Stored data
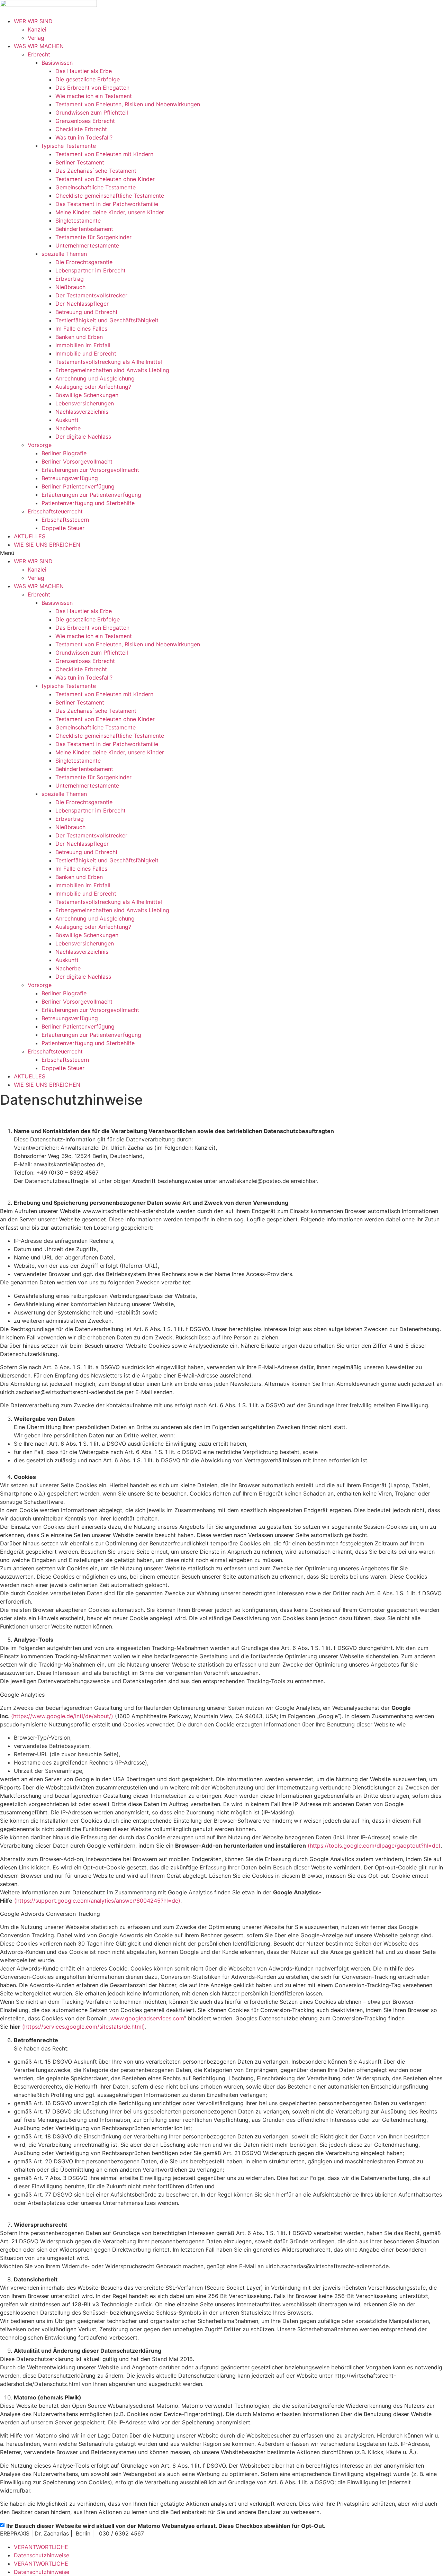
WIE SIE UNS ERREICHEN (47, 544)
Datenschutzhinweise (41, 2555)
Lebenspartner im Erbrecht (90, 270)
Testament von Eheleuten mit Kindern (104, 154)
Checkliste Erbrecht (81, 129)
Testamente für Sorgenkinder (93, 237)
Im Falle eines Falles (81, 328)
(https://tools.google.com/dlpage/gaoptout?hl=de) (374, 1845)
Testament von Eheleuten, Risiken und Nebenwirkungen (127, 104)
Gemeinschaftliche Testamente (95, 187)
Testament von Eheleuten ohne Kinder (105, 179)
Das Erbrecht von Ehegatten (92, 87)
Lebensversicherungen (84, 403)
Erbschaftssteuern (65, 519)
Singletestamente (78, 220)
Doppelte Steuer (63, 527)
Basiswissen (57, 62)
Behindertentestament (84, 228)
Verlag (36, 37)
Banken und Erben (79, 336)
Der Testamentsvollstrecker (91, 295)
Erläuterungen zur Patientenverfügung (91, 494)
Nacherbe (68, 428)
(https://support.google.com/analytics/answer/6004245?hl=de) (97, 1900)
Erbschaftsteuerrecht (55, 511)
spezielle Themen (64, 253)
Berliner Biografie (64, 453)
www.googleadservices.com (147, 2018)
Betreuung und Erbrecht (86, 311)
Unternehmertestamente (87, 245)
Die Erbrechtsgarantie (83, 262)
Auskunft (67, 419)
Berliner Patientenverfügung (78, 486)
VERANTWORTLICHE (41, 2546)
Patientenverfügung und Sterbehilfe (88, 503)
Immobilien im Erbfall (82, 345)
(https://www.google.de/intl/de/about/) (62, 1716)
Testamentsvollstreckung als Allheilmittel (108, 361)
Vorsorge (40, 444)
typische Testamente (69, 145)
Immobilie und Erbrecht (85, 353)
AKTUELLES (29, 536)
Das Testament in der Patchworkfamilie (106, 203)
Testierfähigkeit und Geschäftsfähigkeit (107, 320)
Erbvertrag (69, 278)
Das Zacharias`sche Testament (95, 170)
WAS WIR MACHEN (39, 46)
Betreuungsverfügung (70, 478)
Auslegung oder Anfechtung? (93, 386)
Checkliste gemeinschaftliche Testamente (109, 195)
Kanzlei (37, 29)
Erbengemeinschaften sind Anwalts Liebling (112, 370)
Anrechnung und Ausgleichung (95, 378)
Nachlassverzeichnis (81, 411)
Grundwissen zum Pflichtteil (91, 112)
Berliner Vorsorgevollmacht (77, 461)
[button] (221, 553)
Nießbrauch (70, 287)
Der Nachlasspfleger (82, 303)
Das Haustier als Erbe (83, 71)
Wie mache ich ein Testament (93, 95)
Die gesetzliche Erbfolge (87, 79)
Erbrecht (39, 54)
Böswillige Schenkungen (86, 395)
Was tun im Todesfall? (83, 137)
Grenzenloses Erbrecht (85, 120)
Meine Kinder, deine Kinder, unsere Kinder (109, 212)
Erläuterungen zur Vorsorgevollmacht (90, 469)
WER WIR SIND (33, 21)
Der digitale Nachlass (83, 436)
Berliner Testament (79, 162)
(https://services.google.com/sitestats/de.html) (83, 2026)
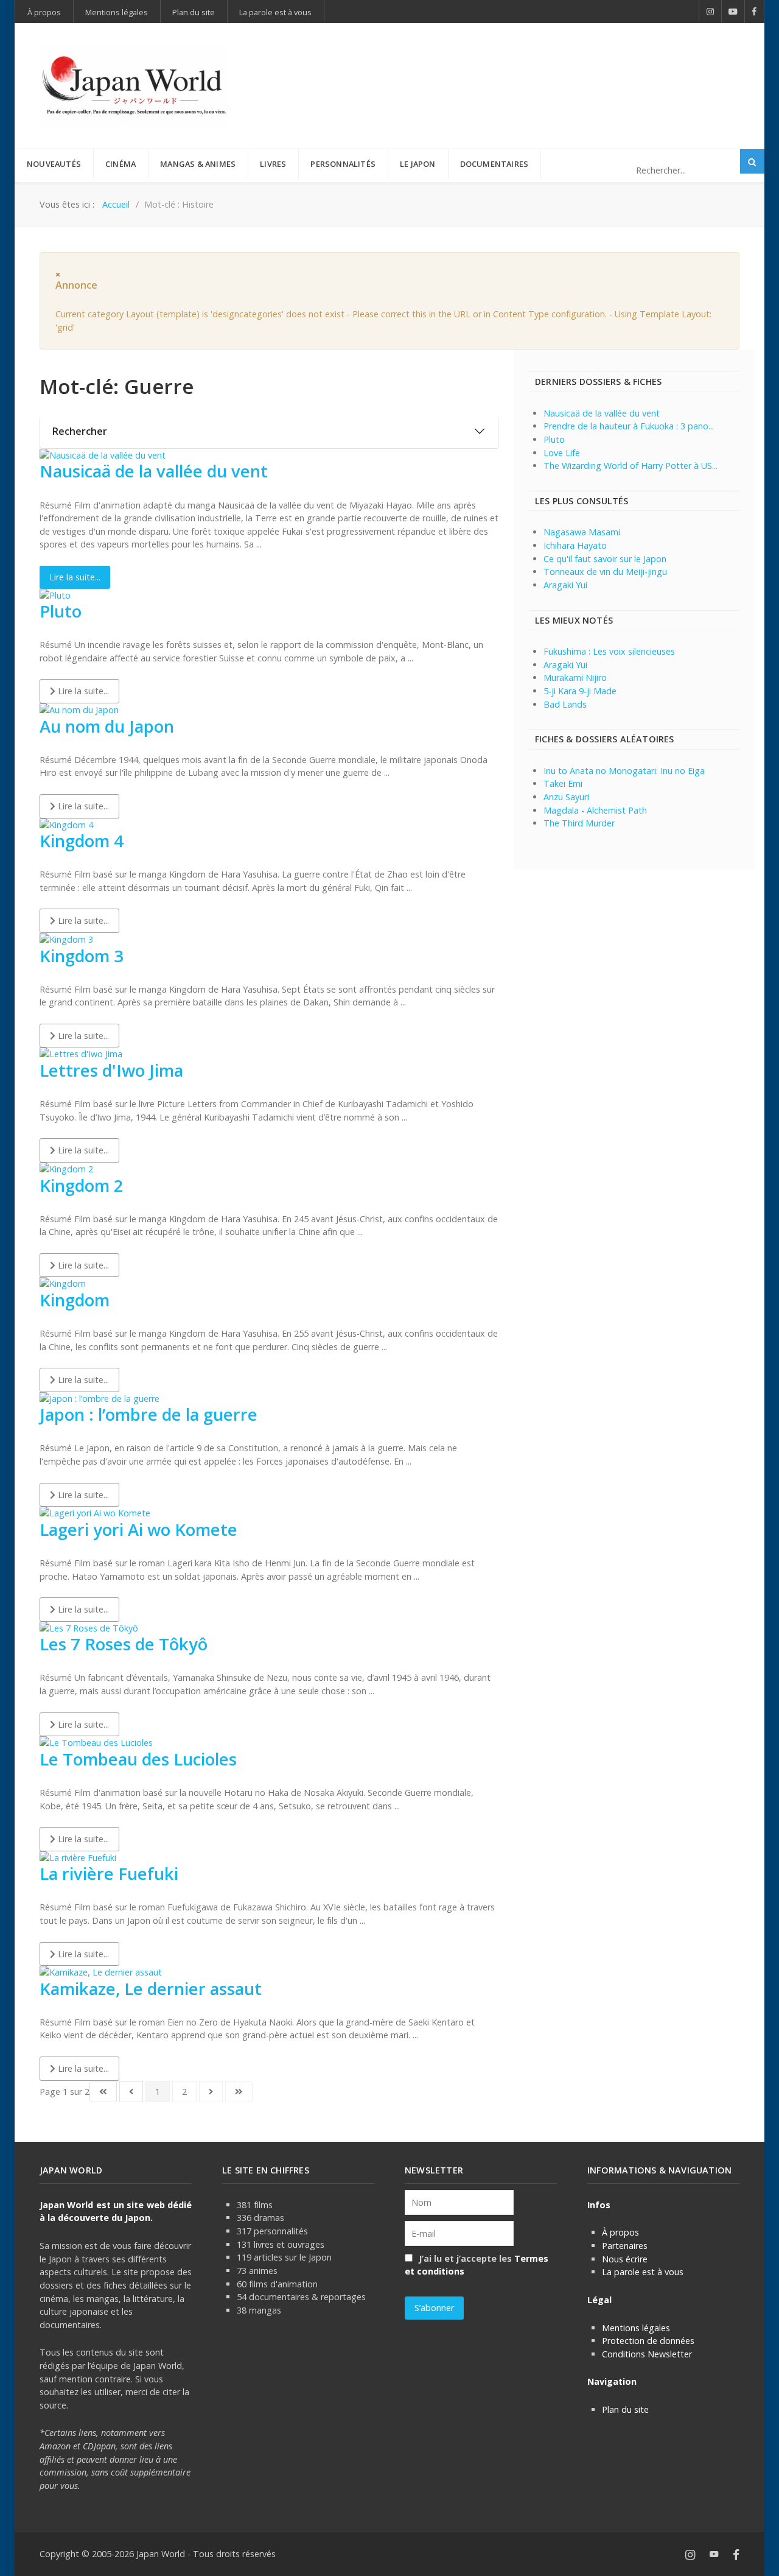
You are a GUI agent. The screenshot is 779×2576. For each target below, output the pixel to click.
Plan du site (625, 2409)
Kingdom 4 (82, 840)
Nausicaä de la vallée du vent (154, 471)
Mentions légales (636, 2328)
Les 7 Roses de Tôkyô (124, 1644)
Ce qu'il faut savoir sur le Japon (604, 559)
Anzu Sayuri (566, 797)
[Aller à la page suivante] (211, 2092)
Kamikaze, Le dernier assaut (151, 1988)
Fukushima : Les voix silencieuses (609, 651)
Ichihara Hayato (575, 545)
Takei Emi (562, 783)
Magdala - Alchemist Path (595, 810)
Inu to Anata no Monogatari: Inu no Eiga (624, 770)
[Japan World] (134, 85)
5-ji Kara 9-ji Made (580, 691)
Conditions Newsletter (647, 2354)
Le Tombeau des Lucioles (138, 1759)
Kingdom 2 (82, 1185)
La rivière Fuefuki (109, 1873)
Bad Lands (565, 704)
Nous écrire (625, 2259)
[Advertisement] (517, 65)
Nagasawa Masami (581, 532)
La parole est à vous (642, 2272)
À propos (620, 2232)
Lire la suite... (74, 577)
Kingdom (75, 1300)
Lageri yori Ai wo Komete (138, 1529)
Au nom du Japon (107, 726)
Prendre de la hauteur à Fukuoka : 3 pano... (628, 426)
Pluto (61, 611)
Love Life (561, 453)
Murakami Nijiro (575, 677)
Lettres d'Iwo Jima (111, 1070)
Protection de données (648, 2340)
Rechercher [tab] (79, 431)
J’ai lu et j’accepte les (476, 2265)
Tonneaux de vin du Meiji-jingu (605, 571)
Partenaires (625, 2245)
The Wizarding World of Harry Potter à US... (630, 465)
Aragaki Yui (565, 585)
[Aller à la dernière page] (239, 2092)
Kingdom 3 (82, 956)
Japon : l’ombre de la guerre (148, 1414)
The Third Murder (579, 823)
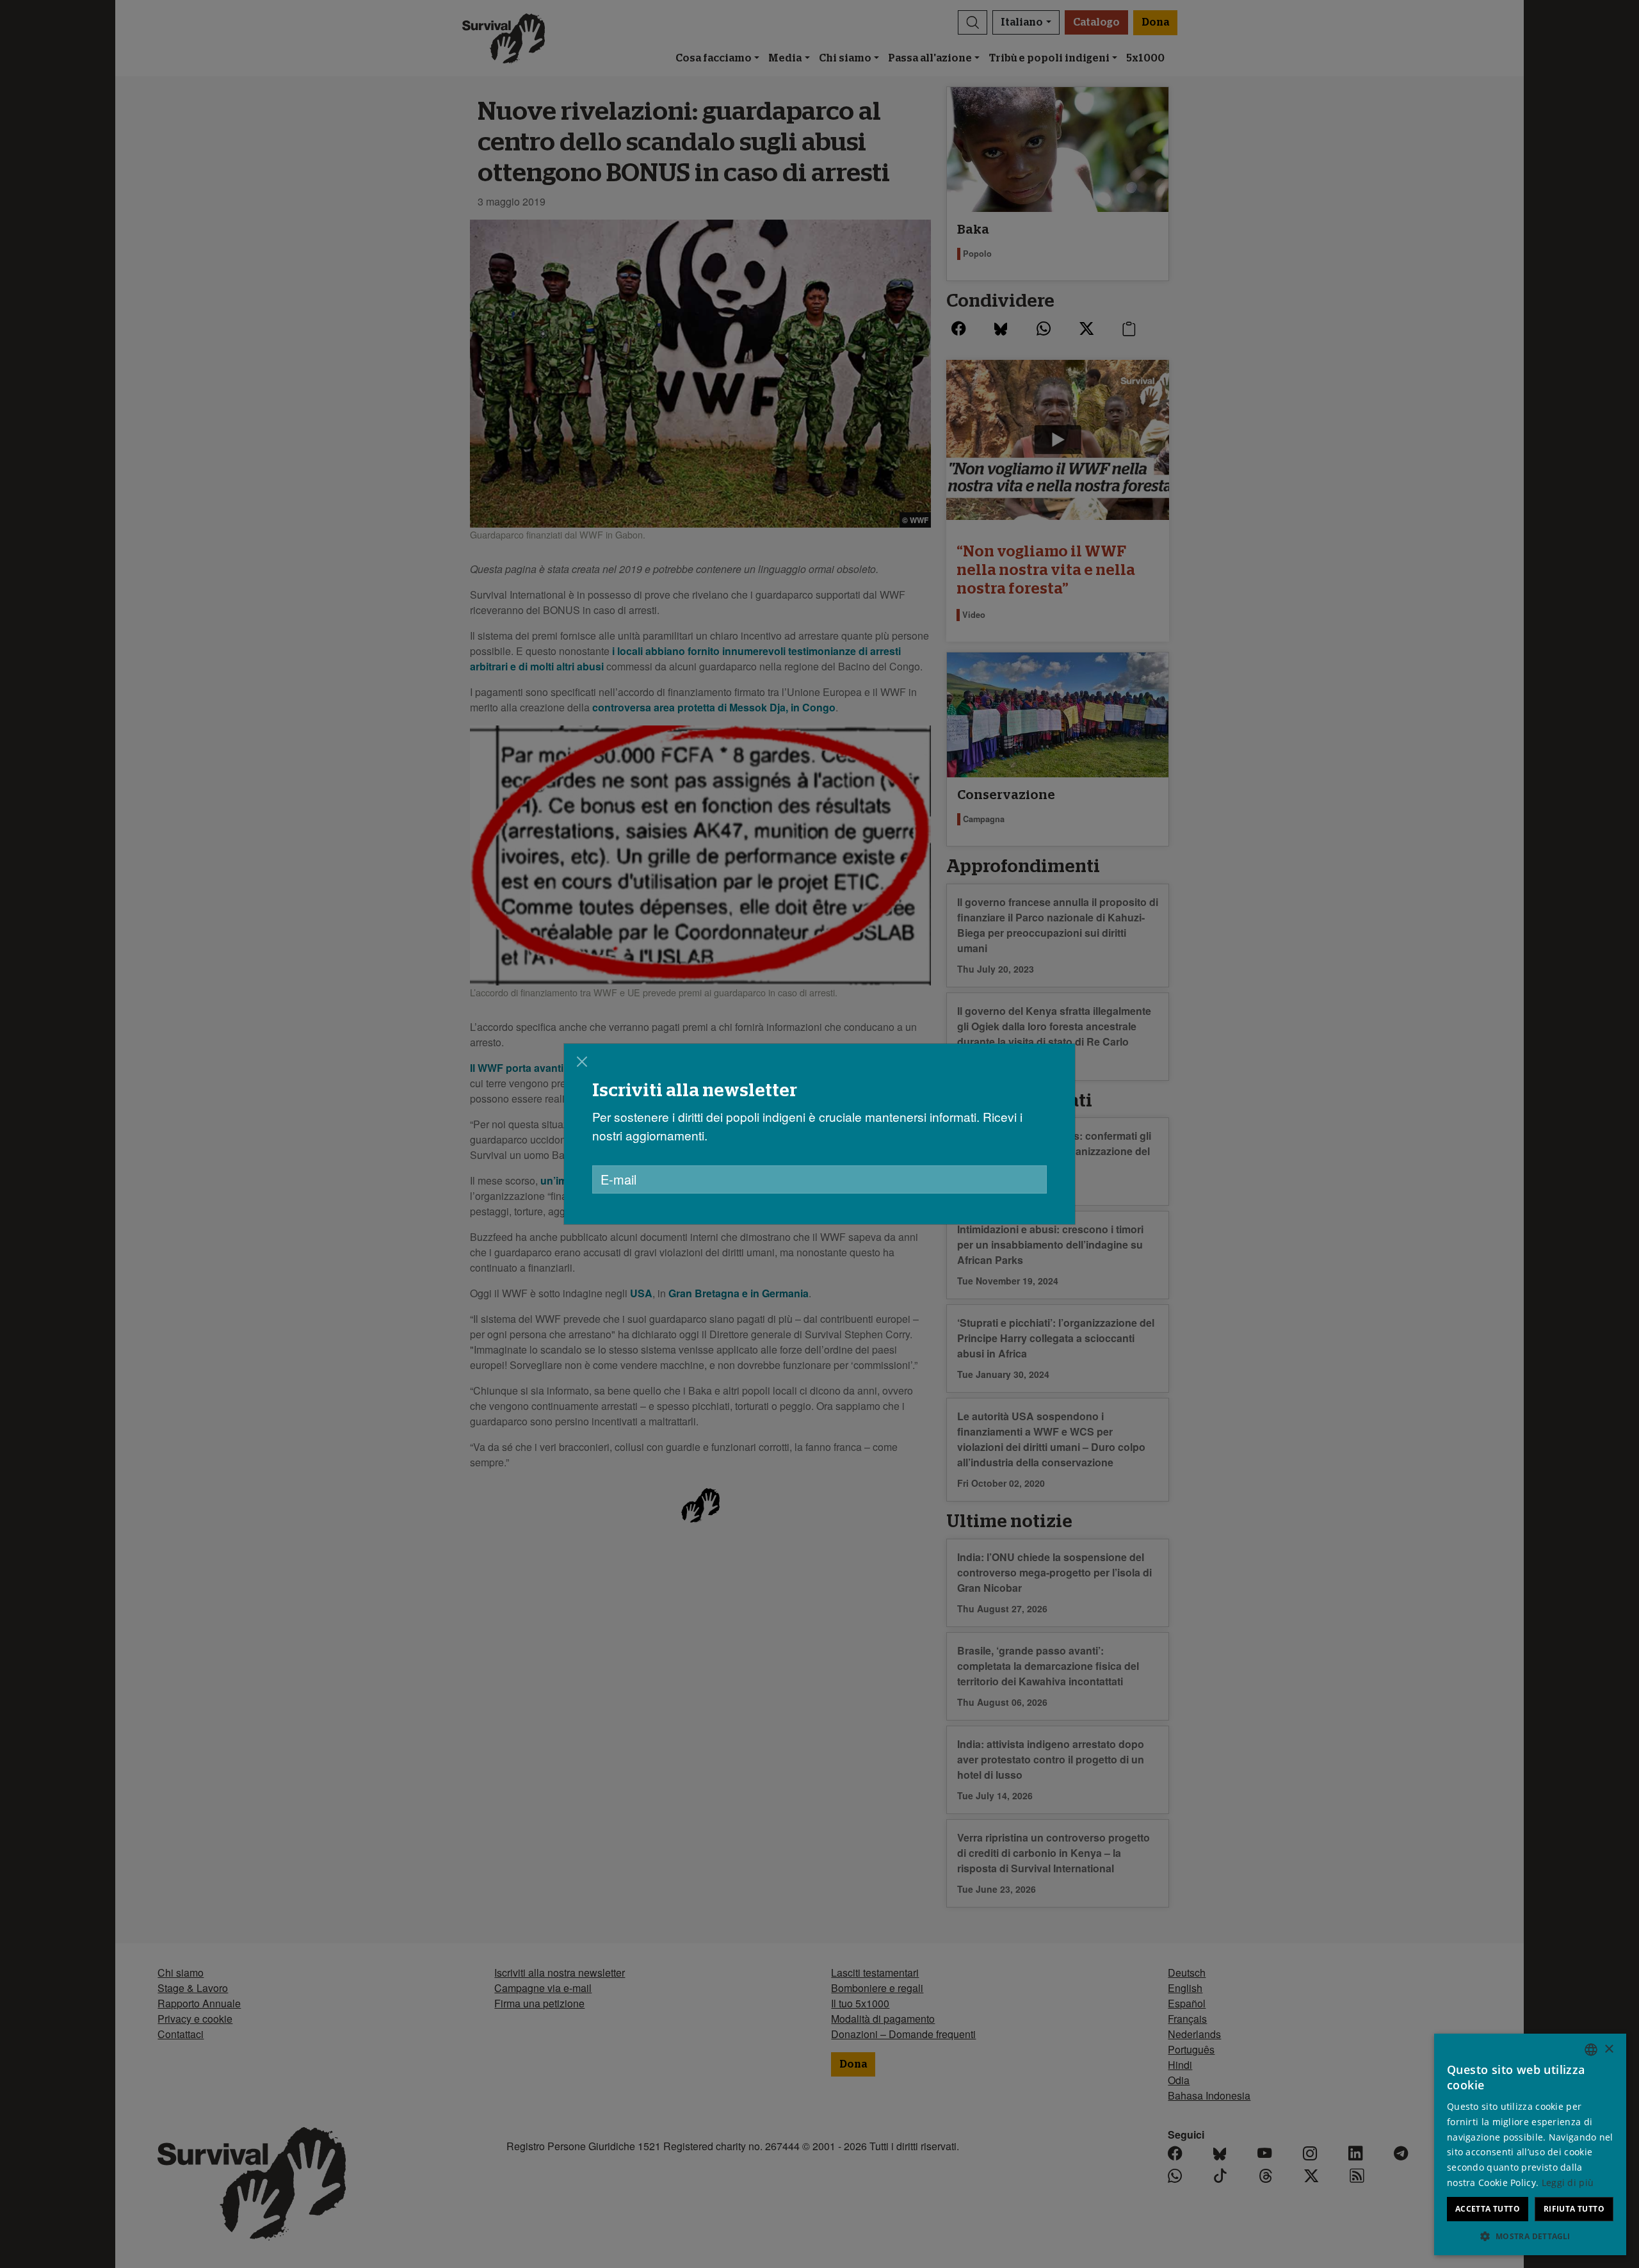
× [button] (1608, 2049)
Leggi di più (1568, 2182)
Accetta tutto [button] (1487, 2208)
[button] (1530, 2236)
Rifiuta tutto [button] (1574, 2208)
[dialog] (819, 1134)
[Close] (582, 1061)
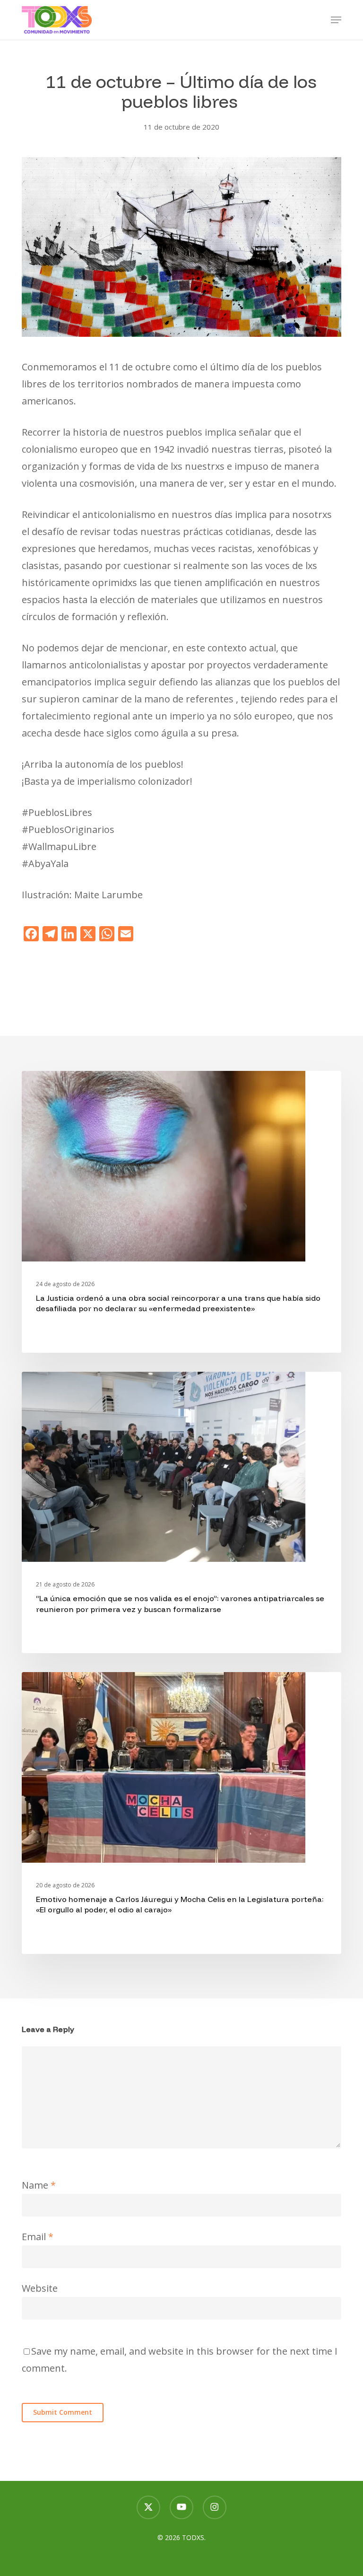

▶ **YOUR GOAL**
Copy out the range of lines above starting at the line with "Fukushima : Les voix silencieuses (609, 651)" and ending at the line with "Conditions Newsletter (647, 2354)", exactly and including both.

▶ **RESPONSE AREA**
Fukushima : Les voix silencieuses (609, 651)
Ichihara Hayato (575, 545)
Takei Emi (562, 783)
Magdala - Alchemist Path (595, 810)
Inu to Anata no Monogatari: Inu no Eiga (624, 770)
[Japan World] (134, 85)
5-ji Kara 9-ji Made (580, 691)
Conditions Newsletter (647, 2354)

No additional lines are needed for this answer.